-- WORK INSTRUCTIONS --
What is needed is an exact copy of the lines in the listing below, from the one with "[Open navigation] (19, 39)" up to and including the one with "About (29, 2304)", with no other lines.

-- MATERIAL SHOWN --

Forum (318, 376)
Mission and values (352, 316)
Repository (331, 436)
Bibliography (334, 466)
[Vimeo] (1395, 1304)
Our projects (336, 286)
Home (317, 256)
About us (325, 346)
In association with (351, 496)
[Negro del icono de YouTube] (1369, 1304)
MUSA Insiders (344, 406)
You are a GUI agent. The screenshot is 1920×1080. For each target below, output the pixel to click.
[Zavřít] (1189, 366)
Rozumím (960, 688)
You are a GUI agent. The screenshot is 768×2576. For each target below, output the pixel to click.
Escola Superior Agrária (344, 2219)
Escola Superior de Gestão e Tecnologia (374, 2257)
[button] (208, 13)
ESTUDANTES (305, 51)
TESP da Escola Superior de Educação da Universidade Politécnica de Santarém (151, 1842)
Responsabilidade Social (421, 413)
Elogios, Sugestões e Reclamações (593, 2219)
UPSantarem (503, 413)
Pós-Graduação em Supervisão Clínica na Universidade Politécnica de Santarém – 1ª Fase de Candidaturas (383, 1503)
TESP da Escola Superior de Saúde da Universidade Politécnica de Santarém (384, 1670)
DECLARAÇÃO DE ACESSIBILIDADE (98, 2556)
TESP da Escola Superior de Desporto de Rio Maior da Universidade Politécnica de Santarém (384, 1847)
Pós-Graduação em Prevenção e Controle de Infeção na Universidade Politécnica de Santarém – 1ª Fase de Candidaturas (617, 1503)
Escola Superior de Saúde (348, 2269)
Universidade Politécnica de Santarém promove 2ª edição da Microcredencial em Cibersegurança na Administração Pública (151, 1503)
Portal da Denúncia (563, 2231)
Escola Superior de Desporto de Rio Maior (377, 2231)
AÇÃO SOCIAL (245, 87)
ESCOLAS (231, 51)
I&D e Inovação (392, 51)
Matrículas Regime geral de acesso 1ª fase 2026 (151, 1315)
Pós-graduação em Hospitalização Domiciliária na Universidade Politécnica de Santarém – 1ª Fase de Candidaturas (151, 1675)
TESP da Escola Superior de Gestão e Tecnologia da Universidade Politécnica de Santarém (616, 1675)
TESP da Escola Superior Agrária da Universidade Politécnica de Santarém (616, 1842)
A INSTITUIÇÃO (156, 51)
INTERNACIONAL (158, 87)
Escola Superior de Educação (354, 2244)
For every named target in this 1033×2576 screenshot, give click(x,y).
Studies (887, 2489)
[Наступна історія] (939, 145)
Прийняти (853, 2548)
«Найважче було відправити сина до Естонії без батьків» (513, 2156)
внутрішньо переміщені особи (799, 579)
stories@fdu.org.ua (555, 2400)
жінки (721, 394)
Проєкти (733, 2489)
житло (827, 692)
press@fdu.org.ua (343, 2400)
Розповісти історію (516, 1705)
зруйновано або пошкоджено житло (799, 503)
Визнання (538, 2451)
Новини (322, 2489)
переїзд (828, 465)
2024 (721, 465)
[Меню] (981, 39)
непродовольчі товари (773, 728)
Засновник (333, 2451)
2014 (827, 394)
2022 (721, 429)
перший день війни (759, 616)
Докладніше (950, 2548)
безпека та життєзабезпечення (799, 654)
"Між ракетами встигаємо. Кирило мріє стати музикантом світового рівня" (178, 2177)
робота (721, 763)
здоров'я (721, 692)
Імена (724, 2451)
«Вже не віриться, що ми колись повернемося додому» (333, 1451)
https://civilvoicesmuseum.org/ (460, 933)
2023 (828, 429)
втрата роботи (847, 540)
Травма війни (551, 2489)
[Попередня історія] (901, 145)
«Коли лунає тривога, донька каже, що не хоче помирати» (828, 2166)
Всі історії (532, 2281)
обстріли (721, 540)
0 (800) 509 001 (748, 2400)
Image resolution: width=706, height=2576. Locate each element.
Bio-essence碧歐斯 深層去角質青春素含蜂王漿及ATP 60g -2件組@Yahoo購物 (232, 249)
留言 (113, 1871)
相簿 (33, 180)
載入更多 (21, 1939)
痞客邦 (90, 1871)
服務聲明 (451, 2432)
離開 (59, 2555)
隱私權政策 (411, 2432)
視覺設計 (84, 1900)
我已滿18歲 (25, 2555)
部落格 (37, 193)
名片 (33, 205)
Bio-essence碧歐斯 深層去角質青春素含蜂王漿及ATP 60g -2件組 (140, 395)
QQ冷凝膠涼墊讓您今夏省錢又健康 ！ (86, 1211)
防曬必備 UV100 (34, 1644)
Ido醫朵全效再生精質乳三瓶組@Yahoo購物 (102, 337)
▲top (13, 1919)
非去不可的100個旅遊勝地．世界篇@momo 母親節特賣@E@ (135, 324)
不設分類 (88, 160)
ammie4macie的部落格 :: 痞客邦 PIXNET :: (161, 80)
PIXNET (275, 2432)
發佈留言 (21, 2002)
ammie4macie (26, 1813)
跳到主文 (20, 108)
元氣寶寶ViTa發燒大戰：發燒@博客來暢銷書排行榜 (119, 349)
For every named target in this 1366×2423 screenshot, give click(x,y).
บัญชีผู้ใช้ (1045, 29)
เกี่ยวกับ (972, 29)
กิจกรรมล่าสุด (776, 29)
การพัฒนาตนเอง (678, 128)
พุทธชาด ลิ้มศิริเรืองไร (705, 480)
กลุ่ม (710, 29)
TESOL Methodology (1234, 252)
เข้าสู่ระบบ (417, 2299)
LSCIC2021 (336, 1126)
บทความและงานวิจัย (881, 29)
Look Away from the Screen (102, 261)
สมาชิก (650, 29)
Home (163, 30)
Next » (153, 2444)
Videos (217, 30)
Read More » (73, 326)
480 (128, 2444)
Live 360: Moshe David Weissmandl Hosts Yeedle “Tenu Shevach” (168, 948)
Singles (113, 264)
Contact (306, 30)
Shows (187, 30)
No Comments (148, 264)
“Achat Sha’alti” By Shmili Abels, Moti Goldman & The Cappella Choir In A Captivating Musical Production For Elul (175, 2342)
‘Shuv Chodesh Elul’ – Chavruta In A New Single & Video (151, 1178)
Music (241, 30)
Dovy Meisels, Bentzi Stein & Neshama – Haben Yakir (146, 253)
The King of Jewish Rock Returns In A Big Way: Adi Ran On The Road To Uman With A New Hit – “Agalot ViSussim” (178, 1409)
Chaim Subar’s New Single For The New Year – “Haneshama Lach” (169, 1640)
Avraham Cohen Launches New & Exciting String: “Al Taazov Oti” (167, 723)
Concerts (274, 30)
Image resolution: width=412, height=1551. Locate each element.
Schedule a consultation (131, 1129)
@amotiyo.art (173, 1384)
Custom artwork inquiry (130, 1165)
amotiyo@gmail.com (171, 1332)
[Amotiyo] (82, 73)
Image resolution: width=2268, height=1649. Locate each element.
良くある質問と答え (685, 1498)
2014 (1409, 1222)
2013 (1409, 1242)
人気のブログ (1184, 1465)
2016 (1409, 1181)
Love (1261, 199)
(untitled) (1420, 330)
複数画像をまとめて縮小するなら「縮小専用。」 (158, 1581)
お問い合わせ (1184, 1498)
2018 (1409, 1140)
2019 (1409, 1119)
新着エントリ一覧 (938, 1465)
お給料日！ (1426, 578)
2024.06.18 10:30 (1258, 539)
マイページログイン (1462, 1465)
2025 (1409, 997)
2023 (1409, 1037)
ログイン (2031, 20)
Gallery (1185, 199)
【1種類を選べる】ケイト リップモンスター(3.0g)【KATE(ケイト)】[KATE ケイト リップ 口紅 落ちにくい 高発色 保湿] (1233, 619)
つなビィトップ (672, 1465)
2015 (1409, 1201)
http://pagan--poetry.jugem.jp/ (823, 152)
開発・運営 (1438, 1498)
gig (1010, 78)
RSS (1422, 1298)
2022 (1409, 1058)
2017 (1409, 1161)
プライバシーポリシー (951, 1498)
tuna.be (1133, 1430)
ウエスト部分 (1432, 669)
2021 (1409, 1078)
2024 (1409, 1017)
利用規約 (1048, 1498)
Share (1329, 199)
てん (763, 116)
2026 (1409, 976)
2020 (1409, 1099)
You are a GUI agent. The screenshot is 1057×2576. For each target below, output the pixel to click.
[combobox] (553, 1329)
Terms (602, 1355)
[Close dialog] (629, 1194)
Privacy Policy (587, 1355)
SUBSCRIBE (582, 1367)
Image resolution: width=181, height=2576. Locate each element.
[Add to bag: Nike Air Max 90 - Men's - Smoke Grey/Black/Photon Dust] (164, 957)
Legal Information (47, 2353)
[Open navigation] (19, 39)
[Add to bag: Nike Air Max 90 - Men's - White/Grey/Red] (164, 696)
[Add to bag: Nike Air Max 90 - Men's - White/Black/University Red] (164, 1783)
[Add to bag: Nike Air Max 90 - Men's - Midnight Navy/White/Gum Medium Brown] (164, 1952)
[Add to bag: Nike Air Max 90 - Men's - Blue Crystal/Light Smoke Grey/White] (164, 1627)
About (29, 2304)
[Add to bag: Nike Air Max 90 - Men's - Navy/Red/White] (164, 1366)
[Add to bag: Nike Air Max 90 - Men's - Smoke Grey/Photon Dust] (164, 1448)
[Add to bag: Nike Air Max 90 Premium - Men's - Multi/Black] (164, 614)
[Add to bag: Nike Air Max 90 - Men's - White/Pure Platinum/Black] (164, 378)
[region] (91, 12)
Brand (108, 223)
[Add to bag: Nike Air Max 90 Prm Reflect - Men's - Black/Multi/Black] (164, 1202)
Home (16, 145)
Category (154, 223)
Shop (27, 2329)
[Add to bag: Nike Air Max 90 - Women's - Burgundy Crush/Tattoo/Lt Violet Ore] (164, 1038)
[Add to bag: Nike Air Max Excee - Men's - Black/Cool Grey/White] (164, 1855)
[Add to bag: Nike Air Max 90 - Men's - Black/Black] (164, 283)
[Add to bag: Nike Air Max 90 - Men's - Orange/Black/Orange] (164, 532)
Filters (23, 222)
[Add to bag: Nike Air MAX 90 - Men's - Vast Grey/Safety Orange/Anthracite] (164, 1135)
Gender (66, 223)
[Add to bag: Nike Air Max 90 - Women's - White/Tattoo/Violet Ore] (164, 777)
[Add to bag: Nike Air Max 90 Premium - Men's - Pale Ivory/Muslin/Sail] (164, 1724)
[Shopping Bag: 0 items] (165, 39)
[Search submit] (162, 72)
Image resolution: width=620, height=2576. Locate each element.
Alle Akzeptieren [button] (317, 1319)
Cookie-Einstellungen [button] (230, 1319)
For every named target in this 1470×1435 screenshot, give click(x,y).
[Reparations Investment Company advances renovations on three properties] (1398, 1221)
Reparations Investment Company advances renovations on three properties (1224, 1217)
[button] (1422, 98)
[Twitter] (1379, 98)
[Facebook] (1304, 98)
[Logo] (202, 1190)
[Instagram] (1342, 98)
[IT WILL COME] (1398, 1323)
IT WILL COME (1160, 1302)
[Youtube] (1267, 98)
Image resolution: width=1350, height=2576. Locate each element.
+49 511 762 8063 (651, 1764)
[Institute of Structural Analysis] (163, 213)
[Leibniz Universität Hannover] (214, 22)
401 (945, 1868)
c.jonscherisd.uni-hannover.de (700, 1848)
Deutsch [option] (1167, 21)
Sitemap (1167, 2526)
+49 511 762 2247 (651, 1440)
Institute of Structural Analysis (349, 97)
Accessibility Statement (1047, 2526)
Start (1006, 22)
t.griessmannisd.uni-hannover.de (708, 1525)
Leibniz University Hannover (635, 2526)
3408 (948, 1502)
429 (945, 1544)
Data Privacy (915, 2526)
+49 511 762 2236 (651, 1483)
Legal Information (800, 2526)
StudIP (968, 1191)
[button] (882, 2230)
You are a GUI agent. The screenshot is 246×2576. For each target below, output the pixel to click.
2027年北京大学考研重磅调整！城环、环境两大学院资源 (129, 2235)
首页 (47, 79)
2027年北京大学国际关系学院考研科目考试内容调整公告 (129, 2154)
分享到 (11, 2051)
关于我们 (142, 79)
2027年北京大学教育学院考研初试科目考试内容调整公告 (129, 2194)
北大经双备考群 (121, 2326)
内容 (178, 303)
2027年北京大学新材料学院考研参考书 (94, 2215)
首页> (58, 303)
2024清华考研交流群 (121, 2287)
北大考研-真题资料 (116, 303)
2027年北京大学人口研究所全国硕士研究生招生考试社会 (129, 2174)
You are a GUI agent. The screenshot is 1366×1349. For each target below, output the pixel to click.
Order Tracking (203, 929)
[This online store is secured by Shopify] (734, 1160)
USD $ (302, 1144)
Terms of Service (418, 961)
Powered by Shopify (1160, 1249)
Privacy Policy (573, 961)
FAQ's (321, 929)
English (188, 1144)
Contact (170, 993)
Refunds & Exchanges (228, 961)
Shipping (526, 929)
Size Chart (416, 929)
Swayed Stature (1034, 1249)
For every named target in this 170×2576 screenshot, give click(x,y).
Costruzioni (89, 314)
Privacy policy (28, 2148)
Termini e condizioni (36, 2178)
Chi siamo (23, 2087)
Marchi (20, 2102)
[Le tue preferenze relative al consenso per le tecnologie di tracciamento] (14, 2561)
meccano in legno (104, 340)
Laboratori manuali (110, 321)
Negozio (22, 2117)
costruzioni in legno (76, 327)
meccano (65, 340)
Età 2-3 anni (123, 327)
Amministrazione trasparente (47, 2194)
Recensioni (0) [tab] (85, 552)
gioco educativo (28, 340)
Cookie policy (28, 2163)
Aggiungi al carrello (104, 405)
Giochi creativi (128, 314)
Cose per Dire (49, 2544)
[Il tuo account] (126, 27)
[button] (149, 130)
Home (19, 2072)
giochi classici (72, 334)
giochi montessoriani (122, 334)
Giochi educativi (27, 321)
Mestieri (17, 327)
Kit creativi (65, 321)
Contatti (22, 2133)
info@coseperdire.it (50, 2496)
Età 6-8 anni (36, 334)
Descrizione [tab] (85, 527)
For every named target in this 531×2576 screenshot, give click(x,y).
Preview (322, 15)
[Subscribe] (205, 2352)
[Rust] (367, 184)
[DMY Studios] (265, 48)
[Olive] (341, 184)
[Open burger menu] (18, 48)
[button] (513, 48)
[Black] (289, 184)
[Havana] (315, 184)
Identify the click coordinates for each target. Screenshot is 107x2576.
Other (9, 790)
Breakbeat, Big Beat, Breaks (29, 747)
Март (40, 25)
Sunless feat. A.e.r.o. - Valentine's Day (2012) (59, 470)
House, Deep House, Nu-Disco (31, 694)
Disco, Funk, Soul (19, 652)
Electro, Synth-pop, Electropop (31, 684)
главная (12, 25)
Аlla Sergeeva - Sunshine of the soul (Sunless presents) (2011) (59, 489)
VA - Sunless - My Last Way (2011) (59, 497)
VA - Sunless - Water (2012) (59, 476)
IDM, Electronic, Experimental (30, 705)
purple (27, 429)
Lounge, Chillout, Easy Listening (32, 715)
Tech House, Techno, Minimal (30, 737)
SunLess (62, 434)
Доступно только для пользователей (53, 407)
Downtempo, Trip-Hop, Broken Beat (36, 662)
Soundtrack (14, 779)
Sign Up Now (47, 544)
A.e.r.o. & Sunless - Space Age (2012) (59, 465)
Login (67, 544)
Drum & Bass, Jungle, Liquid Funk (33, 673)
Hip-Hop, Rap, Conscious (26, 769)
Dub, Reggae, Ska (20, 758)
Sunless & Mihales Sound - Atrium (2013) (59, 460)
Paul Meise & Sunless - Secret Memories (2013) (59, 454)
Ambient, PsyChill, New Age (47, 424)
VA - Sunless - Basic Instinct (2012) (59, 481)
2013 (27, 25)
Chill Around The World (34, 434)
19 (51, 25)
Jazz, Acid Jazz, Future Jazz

-- ANSWER TO THIS EXERCISE --
[Open navigation] (19, 39)
[Add to bag: Nike Air Max 90 - Men's - White/Grey/Red] (164, 696)
[Add to bag: Nike Air Max 90 - Men's - White/Black/University Red] (164, 1783)
[Add to bag: Nike Air Max 90 - Men's - Midnight Navy/White/Gum Medium Brown] (164, 1952)
[Add to bag: Nike Air Max 90 - Men's - Blue Crystal/Light Smoke Grey/White] (164, 1627)
About (29, 2304)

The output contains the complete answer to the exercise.